Implications of malaria on iron deficiency control strategies

Abstract

The populations in greatest need of iron supplementation are also those at greatest risk of malaria: pregnant women and young children. Iron supplementation has been shown to increase malaria risk in these groups in numerous studies, although this effect is likely diminished by factors such as host immunity, host iron status, and effective malaria surveillance and control. Conversely, the risk of anemia is increased by malaria infections and preventive measures against malaria decrease anemia prevalence in susceptible populations without iron supplementation. Studies have shown that subjects with malaria experience diminished absorption of orally administered iron, so that as a consequence, iron supplementation may have generally reduced efficacy in malarious populations. A possible mechanistic link between malaria, poor absorption of iron, and anemia is provided by recent research on hepcidin, the human iron control hormone. Our improved understanding of iron metabolism may contribute to the control of malaria and the treatment of anemia. Malaria surveillance and control are necessary components of programs to control iron deficiency and may enhance the efficacy of iron supplementation.

Figure 1

The role of hepcidin in iron metabolism.
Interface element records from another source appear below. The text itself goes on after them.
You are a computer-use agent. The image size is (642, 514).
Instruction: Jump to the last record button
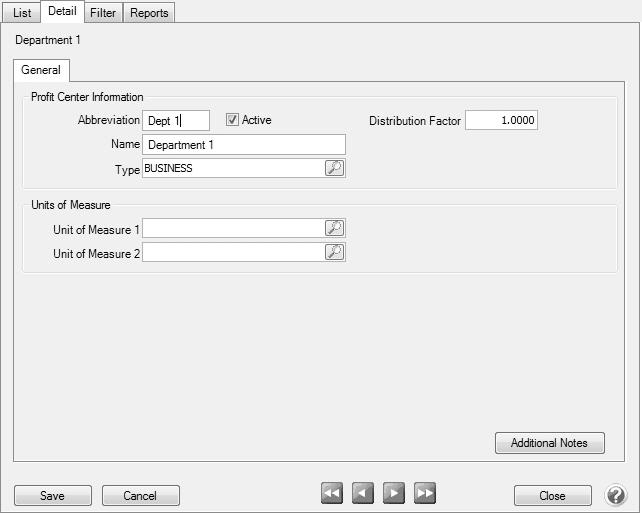[425, 493]
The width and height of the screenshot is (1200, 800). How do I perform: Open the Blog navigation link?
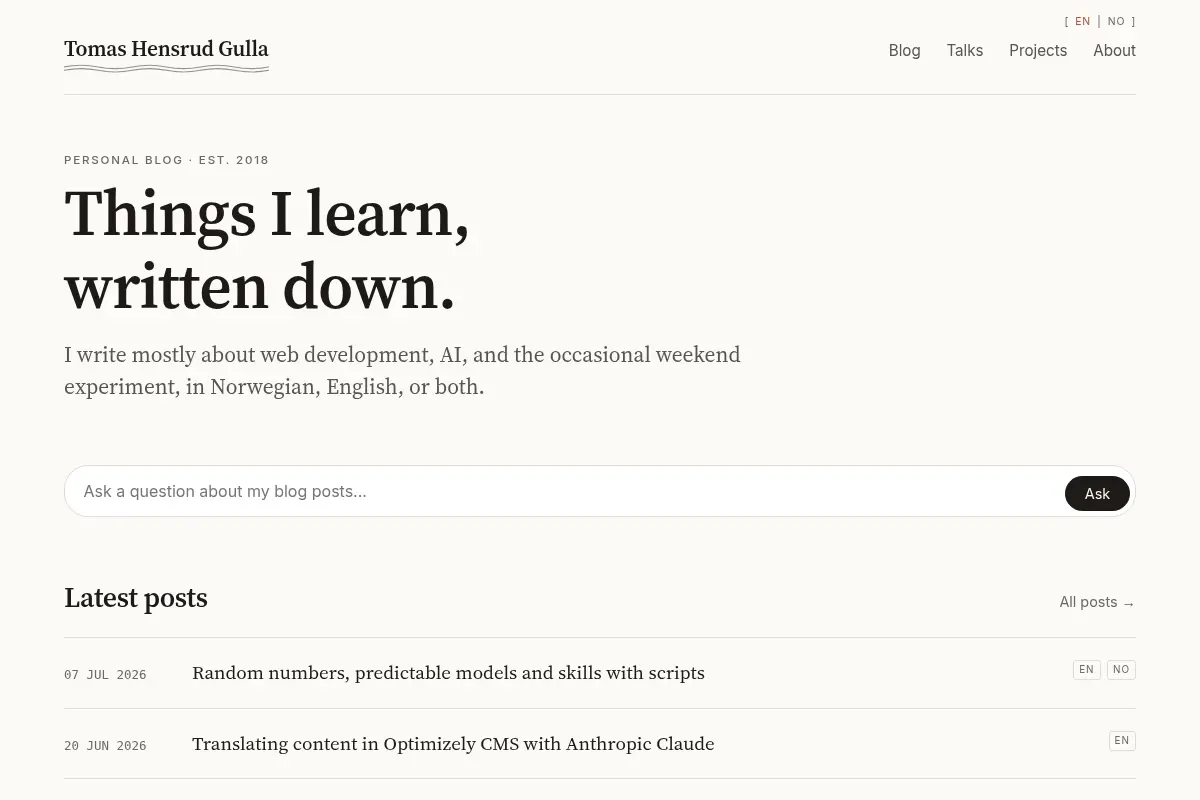904,50
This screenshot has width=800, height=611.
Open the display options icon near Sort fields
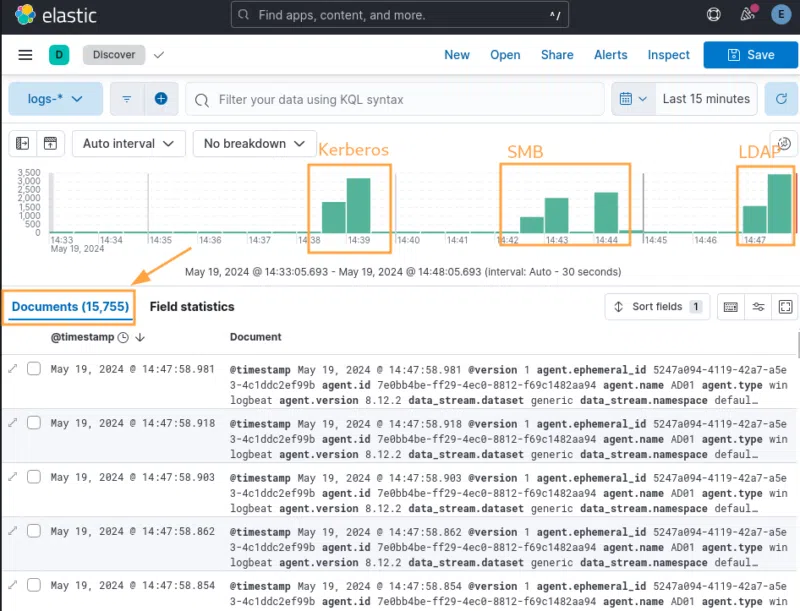757,307
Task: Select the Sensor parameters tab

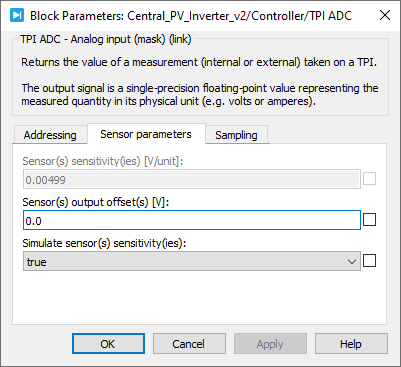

One milligram of iron is taken in daily from the diet; most of it is loaded onto transferrin in the plasma. Much of this iron is used for erythropoiesis. Aged red blood cells are phagocytized by macrophages, which then recycle their iron back onto transferrin. Iron export from both the duodenum and macrophages is dependent on ferroportin. Hepcidin causes ferroportin’s internalization and degradation, effectively blocking iron intake from the diet and restricting iron in the body to macrophages. Image adapted from Reference (75) with permission.